Decisão que condicionou liberação de depósito recursal ao comparecimento de parte e advogada em banco é suspensa

Postado em 3 de maio de 2019 \ 0 comentários

O desembargador Marco Antonio Vianna Mansur, do TRT da 9ª região, deferiu liminar em MS para suspender decisão que condicionou a liberação do depósito recursal ao comparecimento do autor e de sua advogada na instituição bancária para realização de saque em conjunto. Para ele, o ato é de “clara ilegalidade e abusividade”.

De acordo com os autos, a impetrante, a advogada Conceição Angélica Ramalho Conte, é procuradora do reclamante desde a fase de conhecimento, com poderes especiais para confessar, transigir, desistir, firmar compromissos ou acordos, receber e dar quitação, levantar quantias, requisitar e levantar alvarás judiciais (art. 105 do CPC).

No caso, o juízo da 2ª vara do Trabalho de São José dos Pinhais determinou a transferência do depósito recursal para conta vinculada aos autos, em 27/5/17. Em 24/7/18, foi requerido, com base no art. 906 do CPC, a transferência eletrônica do valor do depósito recursal para a conta da advogada. Ante a ausência de manifestação a respeito do pedido, em 1/10/18, o pedido foi reiterado. 

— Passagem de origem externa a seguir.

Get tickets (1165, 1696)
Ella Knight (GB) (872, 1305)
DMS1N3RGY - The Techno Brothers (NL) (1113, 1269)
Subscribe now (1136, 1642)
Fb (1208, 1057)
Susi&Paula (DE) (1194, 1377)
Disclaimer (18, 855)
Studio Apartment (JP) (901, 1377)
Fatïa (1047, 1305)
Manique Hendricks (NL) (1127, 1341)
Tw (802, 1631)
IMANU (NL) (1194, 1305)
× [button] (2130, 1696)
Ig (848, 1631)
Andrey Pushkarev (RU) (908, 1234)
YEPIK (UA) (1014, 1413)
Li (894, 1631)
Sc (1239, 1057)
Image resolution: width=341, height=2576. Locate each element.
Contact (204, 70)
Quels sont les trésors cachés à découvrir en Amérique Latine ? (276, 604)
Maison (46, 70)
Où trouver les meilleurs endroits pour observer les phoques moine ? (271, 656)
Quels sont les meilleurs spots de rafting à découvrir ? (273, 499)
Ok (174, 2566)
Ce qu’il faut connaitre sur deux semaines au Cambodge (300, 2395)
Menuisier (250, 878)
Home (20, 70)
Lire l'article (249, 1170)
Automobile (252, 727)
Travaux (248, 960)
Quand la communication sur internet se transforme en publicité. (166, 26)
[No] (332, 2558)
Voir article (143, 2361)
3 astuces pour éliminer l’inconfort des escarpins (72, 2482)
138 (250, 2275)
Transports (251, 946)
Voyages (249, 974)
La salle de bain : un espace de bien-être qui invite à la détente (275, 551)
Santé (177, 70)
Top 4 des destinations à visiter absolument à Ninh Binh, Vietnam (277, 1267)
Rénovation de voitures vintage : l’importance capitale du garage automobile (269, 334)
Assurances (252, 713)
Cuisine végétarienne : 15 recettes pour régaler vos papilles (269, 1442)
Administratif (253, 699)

Após manifestação da reclamada, tendo em vista que no decorrer do processo foi à falência, juízo da 2ª vara do Trabalho decidiu, em 29/11/18, que o valor do depósito recursal devia ser liberado ao reclamante e não transferido ao juízo falimentar, em razão da preclusão do pedido da ré e por aplicação da OJ 28, IV da SE do TRT9. Considerando o que foi decidido pelo juízo de origem, no dia seguinte, reiterou-se o pedido de transferência eletrônica do depósito recursal.

O juízo indeferiu o pedido, nos seguintes termos: "liberem-se os valores oriundos do depósito recursal ao autor. Condiciono a liberação da verba devida à parte ao seu comparecimento e de seu procurador junto à instituição bancária, para realização de saque conjunto. Neste contexto, indefiro o requerimento de determinação de imediata transferência para conta da procuradora do autor”. Apesar de a advogada ter pedido a revisão da decisão, o juízo a manteve. 

No MS, a advogada alegou que a autoridade apontada como coatora expôs a impetrante a situação vexatória. Sustentou que o ato viola as prerrogativas profissionais, interfere diretamente no regular exercício de seu direito e apontou que a procuração outorgada à ele permite ter o alvará expedido em seu nome para saque do valor correspondente, bem como a transferência bancária, por aplicação do art. 105 do CPC e art. 5º da lei 8.906/94 (Estatuto da Advocacia)

Em sua decisão, o desembargador Mansur destacou que a procuração já autorizaria a transferência eletrônica postulada, por aplicação dos artigos 105 e 906 do CPC. Não obstante, foi juntado uma procuração atualizada, com cláusula específica, e mais outra constando expressamente poderes para levantar créditos e indicar conta bancária para transferência. 

Desta forma, para ele, a rejeição do pedido, "pela simples reiteração da condição de liberação da verba devida à parte ao seu comparecimento e de seu procurador junto à instituição bancária, para realização de saque conjunto, é de clara ilegalidade e abusividade, como demonstrado pela impetrante (disposições do CPC, CC, CF e Estatuto da Advocacia)".